Advanced issues when managing Chrome on AWS

December 5, 2023

contents

If you’re running Chrome on AWS, you’ll know the processes are a pain to manage. Chrome loves to chew up RAM and bandwidth, while not even fitting into a lambda. That’s before you get into version updates and orphaned processes.

Before you know it, you're using a dozen CPUs and heaps of RAM just to run some basic automations.

There’s plenty of guides that give you the basics of deploying Chrome, but not how to get it running efficiently. So, this article will look at those advanced issues, including:

Chrome-specific tradeoffs for Lambda Vs EC2
Killing zombies and preventing orphans
Load balancing with upstream directives
Compressing Chromium for Lambda
Avoiding font package size issues
Taming the volume of ingress
Cold start factors & strategies
Maintenance requirements

The good news is that although a tidy setup is tricky, it is possible. You’ll just need to roll-up those sleeves and tackle tasks like building Chrome yourself!

After that, it’s mostly a maintenance task such as keeping an eye on updates and CVEs.

(Pst! You can skip all this hassle by using our fleet of managed headless browsers.)

Challenges of running Chrome on Lambda

We typically recommend deploying Chrome using Lambda. However, there’s limits to be aware of as stated by AWS such as around file-sizes and the 15 minute time limit.

Your Lambdas ideally need around 2GB of memory, which AWS offers for an extra cost. Chrome also needs around 2 CPU cores available for quick responses, which means keeping your function “warm” with some kind of poll or keep-alive functionality. You could also go with a multi-tenancy approach, but that’s too advanced for this guide.

Request, response sizes and concurrency limits can all impact your usage, since Chrome will happily make a mess of those metrics. Chrome will also eat a lot of bandwidth, so beware of ingress and egress costs.

When to consider EC2

AWS’ EC2 service does mitigate a lot of these woes. There’s almost no technical restrictions, it’s just lots more work to set up, deploy and monitor.

You’ll still need to consider networking costs since, again, Chrome loves its network usage. Sure, things like a --user-data-dir can act as a quick cache, but we see sites come in at about 2.5MB on average, so tread lightly.

I’d also recommend prioritizing reproducibility with EC2. I’d caution against shelling into a new instance, running bash set up commands, and crossing your fingers that it "just works". After all, Chrome is notorious for shipping changes that require new packages.

Spend the time to get a proper build pipeline, a CI/CD set up, and ideally run some unit-tests on it as well.

Side note, why should you trust me?

Hey, I’m Joel Griffith! I created and have run browserless.io since 2017, which offers managed browsers as a service. We run millions of sessions a day across every industry imaginable.
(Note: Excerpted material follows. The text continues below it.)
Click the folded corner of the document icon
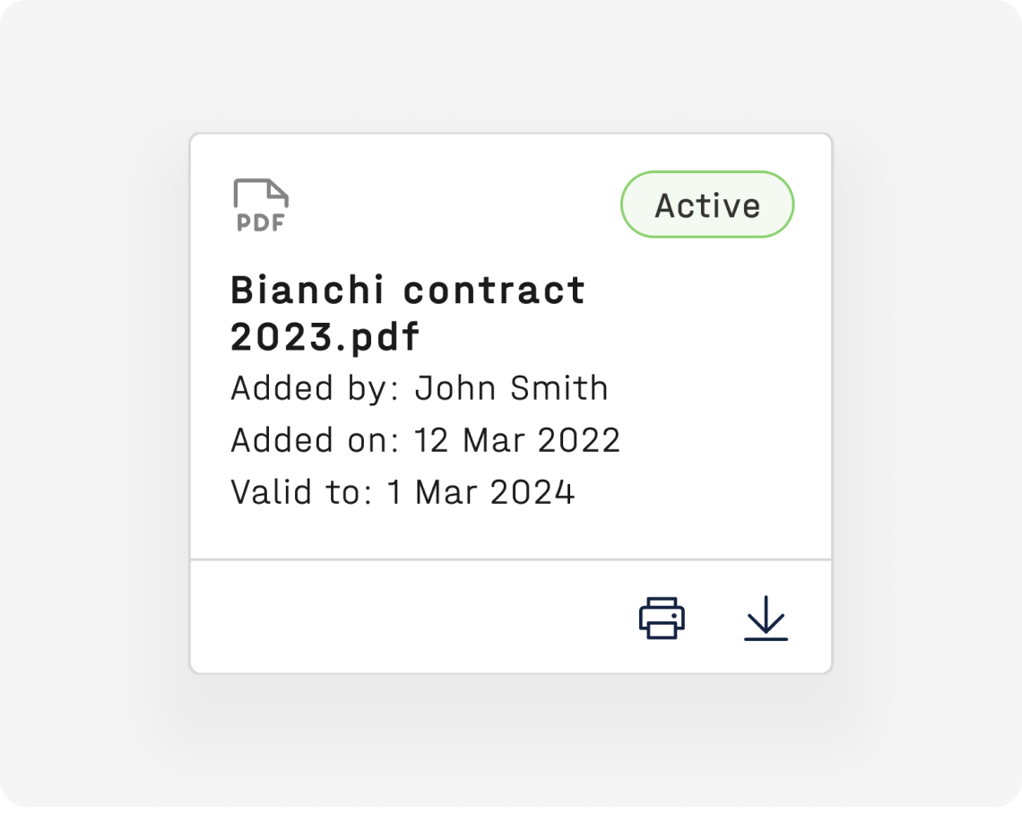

That means I eat, sleep and dream about headless automation, plus I’ve seen a lot of infrastructure from our users. So, I know a thing or two about a good Chrome deployment.

Preparing EC2 for Chrome

Running on EC2 requires careful handling of Chrome to keep things running smoothly. Let’s look at some key points.

Slaying zombies and preventing orphans

If you’re using Docker, you’ll have hit the fun headache of Chrome exits leaving zombie processes.

To prevent those, you’ll need a bash package called dumb-init, available on most distros or through GitHub. It’ll stop spawned processes from not closing properly and getting zombied (yes, that’s the technical term). Run htop sometime and they’ll even label them, which should ideally be 0.

You’ll also need to shut down Chrome with the force of a thousand sledgehammers. A simple browser.close works most of the time, but we’ve seen many instances where a sub-process gets orphaned and mucks things up. It’s why we recommend something like:


import kill from 'tree-kill';

const pid = browser.process().pid;

browser.close();

kill(pid, 'SIGKILL');

This should keep the process list clean and avoid entanglements.

There’s more challenges depending on your use case, such as GPU support, fonts and locales. For more detailed reading, I’d recommend this guide.

Load balancing decisions

If you're using EC2 or another "bare-ish metal" service, then you'll need a load-balancing strategy.

We've found that nginx and a "least-connected" algorithm is a great place to start. Depending on what you're up to, you'll probably need to implement an internal health-check in your service to decide if the instance can handle another connection.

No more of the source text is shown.